I am looking to perform data quality on numerous system generated tables. One of the checks is to see if all values in a character column are only numbers. I am looking to know the number columns where this check is true. Using the following table as an example I would want to identify that two columns (code and age) are character columns that consist of only numeric values.
Table Structure
Column Name | Data Type |
---|---|
name | character |
type | character |
code | character |
member_id | integer |
collection_date | date |
age | character |
height | double |
Table Values
Column Name | Column Values |
---|---|
name | only letters |
type | only letters |
code | only numbers |
member_id | only numbers |
collection_date | only dates |
age | only numbers |
height | only numbers |
I am having issues thinking of the logic that is required to do this. What I have done thus far is:
To select only columns that are character data types
df %>%
dplyr::select_if(is.character)
To validate that all values in the column are numeric (or null, which is fine)
sum(varhandle::check.numeric(df$code)) == nrow(df)
I am hoping to build a function that performs this across all columns and stores the number where the check is true into a column (i.e. dplyr::mutate), but I am not sure how to structure this; is it an across, an apply, or something else. Or is there any existing function/package that would perform this task? Any help is appreciated.

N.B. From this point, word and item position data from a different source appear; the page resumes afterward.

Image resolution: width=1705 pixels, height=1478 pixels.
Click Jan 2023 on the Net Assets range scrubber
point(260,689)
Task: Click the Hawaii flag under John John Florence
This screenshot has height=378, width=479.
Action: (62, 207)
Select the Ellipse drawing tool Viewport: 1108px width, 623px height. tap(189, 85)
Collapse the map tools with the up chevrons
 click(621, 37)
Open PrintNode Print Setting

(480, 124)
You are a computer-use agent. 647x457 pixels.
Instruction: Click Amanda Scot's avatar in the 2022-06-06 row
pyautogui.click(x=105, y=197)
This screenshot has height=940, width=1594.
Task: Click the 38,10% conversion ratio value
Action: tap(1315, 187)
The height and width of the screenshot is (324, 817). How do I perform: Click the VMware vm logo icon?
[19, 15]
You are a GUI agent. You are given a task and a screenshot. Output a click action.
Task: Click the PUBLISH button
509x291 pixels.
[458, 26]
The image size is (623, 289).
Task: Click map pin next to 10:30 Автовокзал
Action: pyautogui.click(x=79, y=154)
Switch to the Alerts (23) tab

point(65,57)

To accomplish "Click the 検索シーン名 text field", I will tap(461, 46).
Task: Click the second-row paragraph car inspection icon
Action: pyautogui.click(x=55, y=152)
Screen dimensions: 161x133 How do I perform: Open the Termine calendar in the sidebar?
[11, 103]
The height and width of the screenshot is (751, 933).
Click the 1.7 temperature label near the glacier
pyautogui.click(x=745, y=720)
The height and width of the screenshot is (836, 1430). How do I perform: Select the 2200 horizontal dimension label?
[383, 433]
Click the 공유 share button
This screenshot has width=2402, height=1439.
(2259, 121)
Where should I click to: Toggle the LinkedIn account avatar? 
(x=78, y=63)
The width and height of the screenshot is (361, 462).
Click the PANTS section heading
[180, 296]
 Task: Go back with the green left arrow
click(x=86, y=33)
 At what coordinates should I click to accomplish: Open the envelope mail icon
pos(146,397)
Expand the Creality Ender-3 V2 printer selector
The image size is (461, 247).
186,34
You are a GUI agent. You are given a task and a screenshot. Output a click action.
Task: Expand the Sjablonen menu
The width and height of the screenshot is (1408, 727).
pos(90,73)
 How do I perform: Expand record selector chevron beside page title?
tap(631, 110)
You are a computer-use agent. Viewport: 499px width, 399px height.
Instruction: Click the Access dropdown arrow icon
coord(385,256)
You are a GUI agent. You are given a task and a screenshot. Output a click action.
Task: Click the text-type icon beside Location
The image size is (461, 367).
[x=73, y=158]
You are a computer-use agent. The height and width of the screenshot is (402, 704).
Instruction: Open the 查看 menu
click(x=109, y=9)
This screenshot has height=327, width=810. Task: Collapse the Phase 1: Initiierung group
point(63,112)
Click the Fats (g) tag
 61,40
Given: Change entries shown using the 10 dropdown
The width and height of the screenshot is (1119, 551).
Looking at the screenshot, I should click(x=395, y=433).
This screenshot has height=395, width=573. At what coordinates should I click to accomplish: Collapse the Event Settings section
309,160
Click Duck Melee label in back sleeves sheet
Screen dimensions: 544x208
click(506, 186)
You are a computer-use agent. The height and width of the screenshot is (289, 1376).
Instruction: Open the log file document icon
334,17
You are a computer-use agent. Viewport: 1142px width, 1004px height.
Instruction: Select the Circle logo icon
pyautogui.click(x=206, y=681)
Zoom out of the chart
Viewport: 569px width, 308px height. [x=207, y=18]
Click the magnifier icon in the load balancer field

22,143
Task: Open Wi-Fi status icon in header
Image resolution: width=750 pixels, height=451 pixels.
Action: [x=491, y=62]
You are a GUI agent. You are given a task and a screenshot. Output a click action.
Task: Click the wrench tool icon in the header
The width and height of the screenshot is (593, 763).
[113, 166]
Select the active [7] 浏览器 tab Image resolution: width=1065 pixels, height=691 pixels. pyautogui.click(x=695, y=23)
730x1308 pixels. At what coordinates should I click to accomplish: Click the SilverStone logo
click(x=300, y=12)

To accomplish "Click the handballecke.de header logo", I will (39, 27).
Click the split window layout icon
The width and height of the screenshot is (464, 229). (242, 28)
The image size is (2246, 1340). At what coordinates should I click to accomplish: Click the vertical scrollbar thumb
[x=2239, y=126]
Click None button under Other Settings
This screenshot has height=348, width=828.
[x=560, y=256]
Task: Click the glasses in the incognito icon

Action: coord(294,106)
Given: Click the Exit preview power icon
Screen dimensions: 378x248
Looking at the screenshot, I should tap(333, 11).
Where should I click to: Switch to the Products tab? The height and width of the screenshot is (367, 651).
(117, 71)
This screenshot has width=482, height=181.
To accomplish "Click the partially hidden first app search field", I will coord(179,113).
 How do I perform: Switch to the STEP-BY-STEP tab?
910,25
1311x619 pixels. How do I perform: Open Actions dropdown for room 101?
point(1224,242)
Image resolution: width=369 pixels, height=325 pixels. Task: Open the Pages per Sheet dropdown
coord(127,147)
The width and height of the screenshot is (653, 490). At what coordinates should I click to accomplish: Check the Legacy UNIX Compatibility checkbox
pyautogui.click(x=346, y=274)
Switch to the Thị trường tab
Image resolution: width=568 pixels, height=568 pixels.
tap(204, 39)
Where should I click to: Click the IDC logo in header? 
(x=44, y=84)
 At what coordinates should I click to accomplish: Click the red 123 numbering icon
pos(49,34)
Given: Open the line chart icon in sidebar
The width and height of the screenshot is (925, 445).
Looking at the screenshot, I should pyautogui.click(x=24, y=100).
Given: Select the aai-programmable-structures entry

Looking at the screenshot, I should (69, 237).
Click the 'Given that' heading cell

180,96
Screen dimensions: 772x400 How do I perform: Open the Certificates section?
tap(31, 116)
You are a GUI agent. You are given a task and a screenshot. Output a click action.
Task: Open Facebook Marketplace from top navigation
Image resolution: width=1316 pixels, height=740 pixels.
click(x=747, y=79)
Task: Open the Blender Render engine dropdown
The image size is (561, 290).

We could construct the condition within select
itself
library(dplyr)
iris %>%
select(where(~ all(varhandle::check.numeric(.))))
It is not clear whether numeric
columns with mismatched type or columns having some character elements and thus got converted to class
character
. If it is the former, then add a type.convert
before the select
and then get only the numeric columns
df %>%
type.convert(as.is = TRUE) %>%
select(where(is.numeric))